Возвращается Аня. Садится напротив Саши на табурет.

- Вот такие вещи обидные писали… - устало говорит Саша, словно, пока он говорил, в его душе случился переворот.

Теперь они молча смотрят друг на друга - члены одной маленькой семьи. Повернутые друг к другу одинаковыми лицами. Она на него - с любовью и жалостью. Он на нее - с обидой. А еще мне, к сожалению, понятно и другое: не соприкоснись он с этим крупным, постоянно хрюкающим ребенком со следами обломанных крыльев на спине, он, может быть, написал бы в соцсети то же самое - что не надо тратить на Даню триста тысяч в неделю. Что, может, лучше построить новые детсады… Парковки… Повысить зарплату парням на заводе. Но Даня к нему прикоснулся, и он на всю жизнь начал думать по-другому.

- А ты… - я прочищаю горло для этого вопроса. - А вы… а ты думаешь, почему государство должно спасать таких детей?

- А он же… а он же по-любому уже есть… - говорит Саша. - Такое существо маленькое. Спасать его по-любому надо - сделать все возможное, чтобы оно прожило столько… сколько у него получится прожить… Он радуется, когда я прихожу, сразу на руки прыгает: "Саха! Саха!" А жену мою Лена зовут, а он все равно: "Саха и Натаха!"

- Как вы с женой познакомились?

- А мы в детстве в одной компании дружили. Но я к ней не проявлял интереса, еще не знал, что такое любовь. А потом, когда я вышел, пересеклись на вокзале взглядами - и все, и это… Я ей говорю: "Выходи за меня". А она: "Ты врешь!" А я: "Нет, не вру…"

- А зачем человеку семья? - спрашиваю я, и брат с сестрой переглядываются.

- Я, как и сестра, затрудняюсь с этим ответом, - говорит он. - Наверное, род свой продлить.
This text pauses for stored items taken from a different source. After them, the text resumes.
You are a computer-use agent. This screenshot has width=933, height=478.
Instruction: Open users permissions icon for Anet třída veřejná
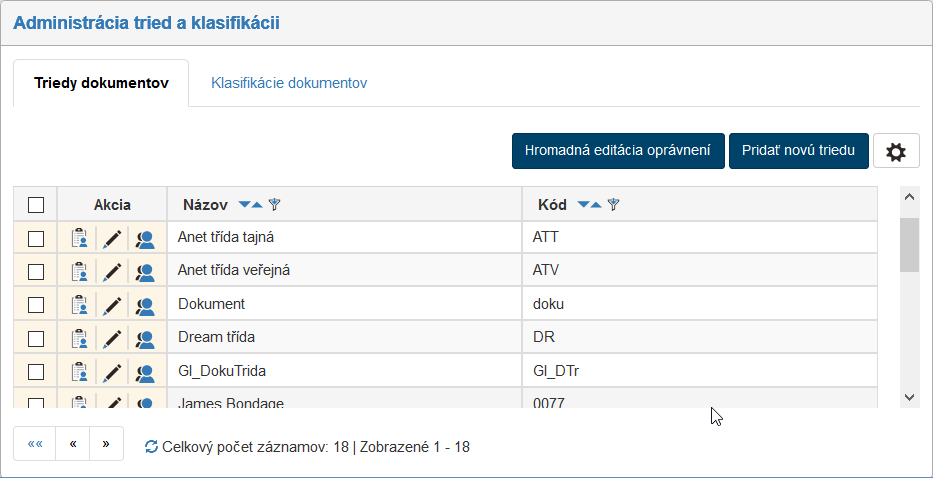tap(145, 272)
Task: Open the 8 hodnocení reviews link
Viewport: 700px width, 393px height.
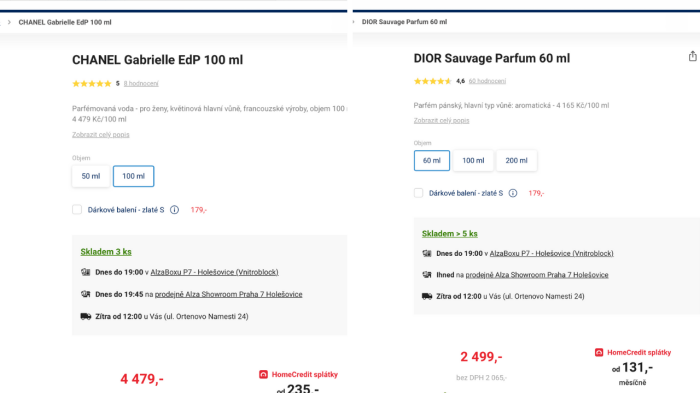Action: coord(141,84)
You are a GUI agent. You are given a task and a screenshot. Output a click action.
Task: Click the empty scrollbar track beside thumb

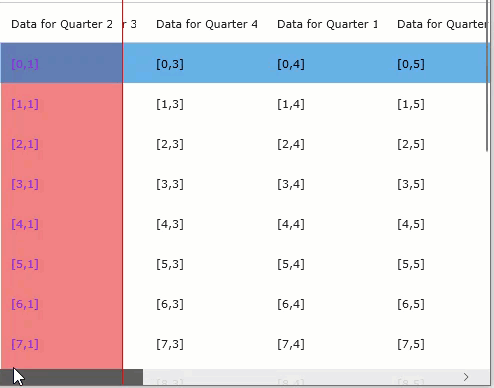tap(301, 377)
Наверное, для этого…

- Но смотри, Саша, - продолжаю я, окончательно убивая веселую атмосферу. - Аня с Димой продолжили свой род - больным ребенком. И другого пока не планируют. Потому что у них уже есть Даня. Значит, не для того семья нужна, чтоб род продлить… - заканчиваю я, и они снова переглядываются. Нож умолкает.
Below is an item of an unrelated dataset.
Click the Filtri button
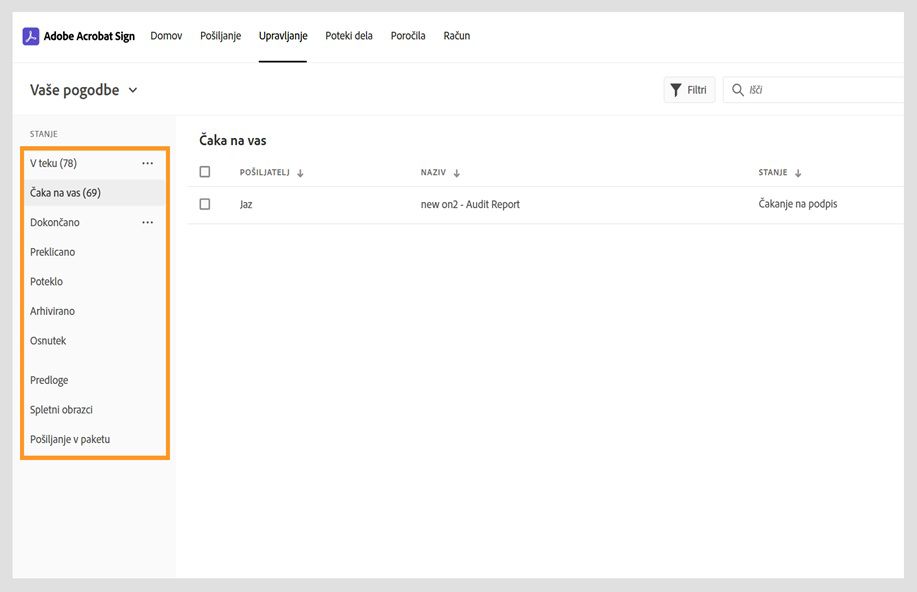 [x=689, y=89]
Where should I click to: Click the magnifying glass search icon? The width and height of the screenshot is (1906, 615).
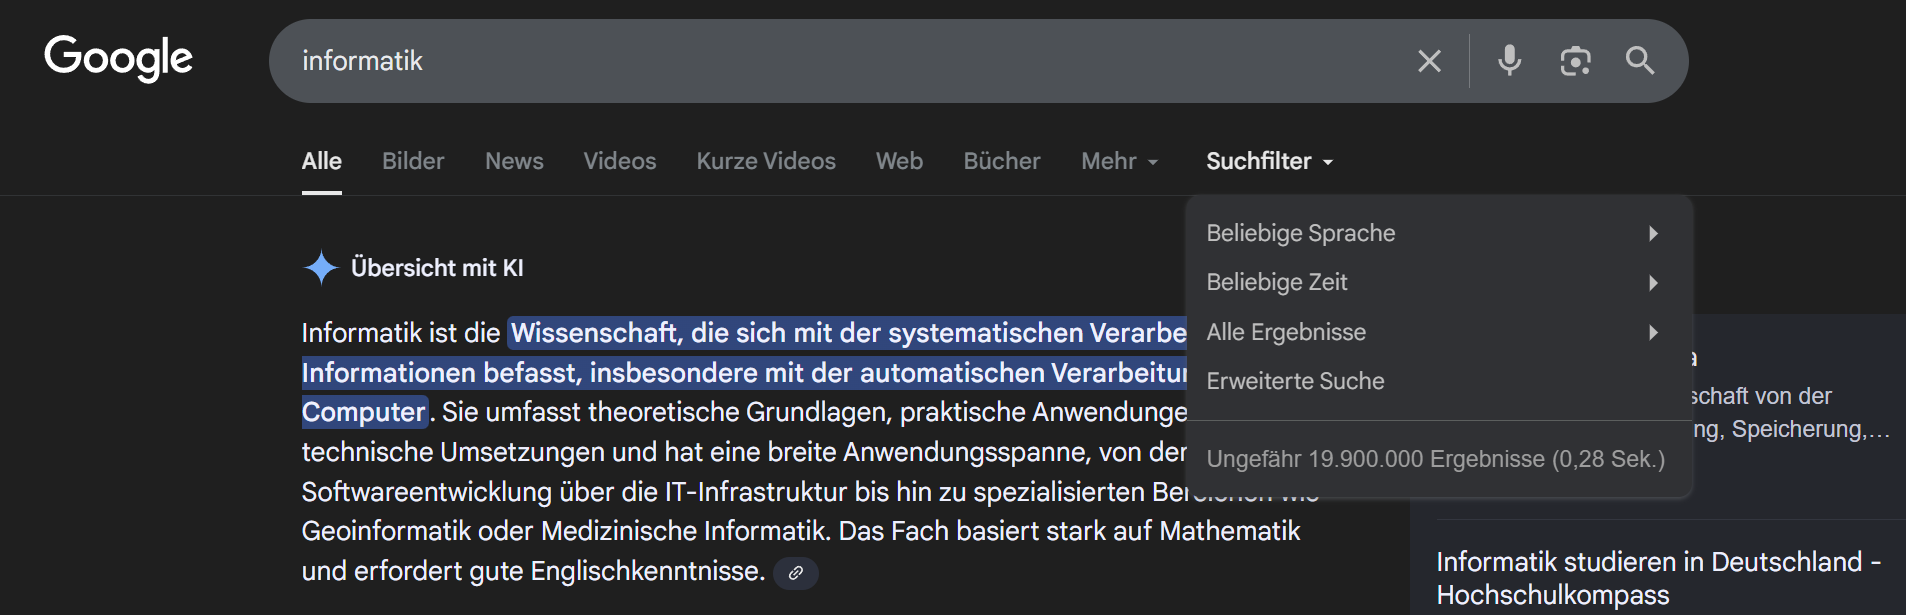coord(1640,61)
- Может быть, чтоб не чувствовать себя одиноким? - беспомощно говорит Саша. - Чтобы был человек, которому ты мог бы рассказать о своих бедах, о счастье своем. Разделить с ним все это, - успокоившись, ровно и монотонно продолжает Саша, и кажется, что из него начал разматываться стальной прут голоса. Он выматывает из себя простые смыслы, но почему-то звучат они по-новому. Так, словно для того, чтобы услышать по-новому старые слова, их нужно произнести именно Сашиным голосом, и чтоб кадык равномерно ходил по горлу вверх-вниз, как поршень, словно он, кадык, и есть тот семейный комок, в котором собирается любовь к членам семьи и обида за них.
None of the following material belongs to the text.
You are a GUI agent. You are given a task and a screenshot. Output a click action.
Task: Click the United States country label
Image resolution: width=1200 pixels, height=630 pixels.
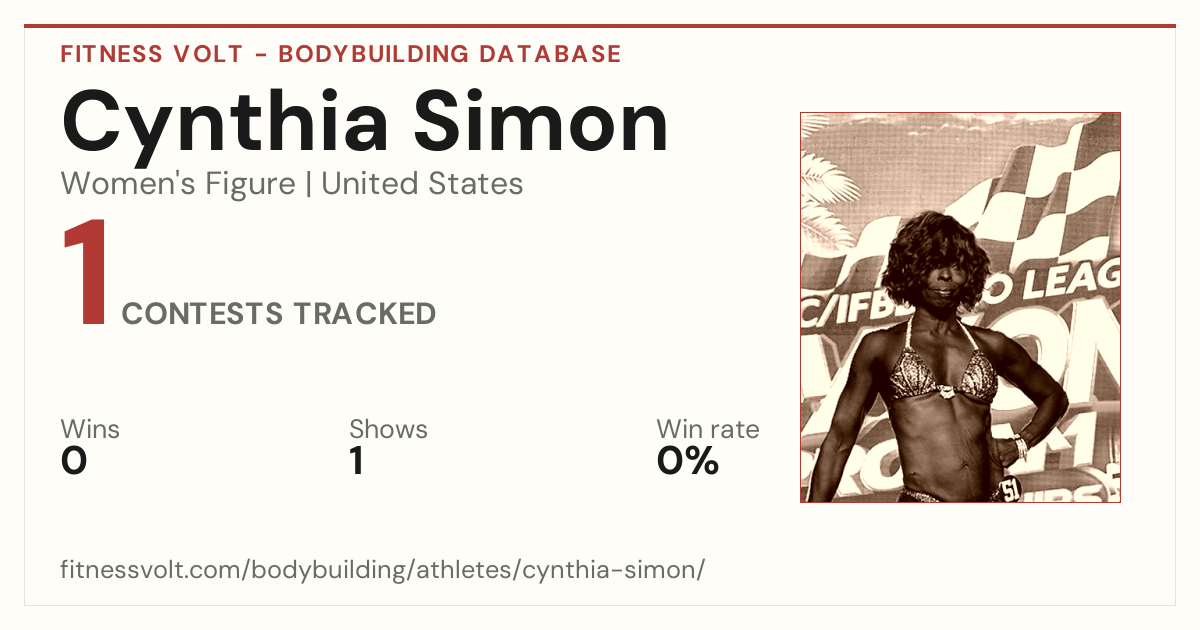422,184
- Как тебе из Каменска-Уральского видится государство? - продолжаю я.

- Да никак.

- Но если бы не оно, не было бы сейчас у Дани лекарства…

- Да, действительно, когда касается каких-то глобальных проблем, то сразу вспоминаешь о государстве. Я смотрел в интернете про Данину болезнь и понимал, что в принципе от меня ничего не зависит. У меня никогда не будет таких финансовых возможностей. И я понимал, что без помощи государства не вылезти никак. Ну а в плане нас… то есть молодежи… Я думаю, может, время еще не то. Может, не пришло еще время, когда у молодежи будет и хорошая работа, и оплачиваться она будет соответственно…

- Саша… - произношу я, и Аня снова убегает, чтобы не видеть, как я вопросами загоняю ее брата в круг. - Ты сказал: возможно, семья нужна для того, чтобы продлить род. Вот ты вкалываешь на заводе, получаешь восемь тысяч - что ты передашь своим детям? Свою бедность, неспособность дать им образование?

Саша смотрит на свои руки, лежащие на джинсах. Их голубая ткань оттеняет фиолетовые узоры на коже, и они еще больше кажутся продолжением свитера. Потом он смотрит на меня - так, словно я только что изрекла откровение, то, о чем он никогда не думал. И я понимаю, что действительно терзаю вопросами этих людей, в жизни которых все "устаканилось".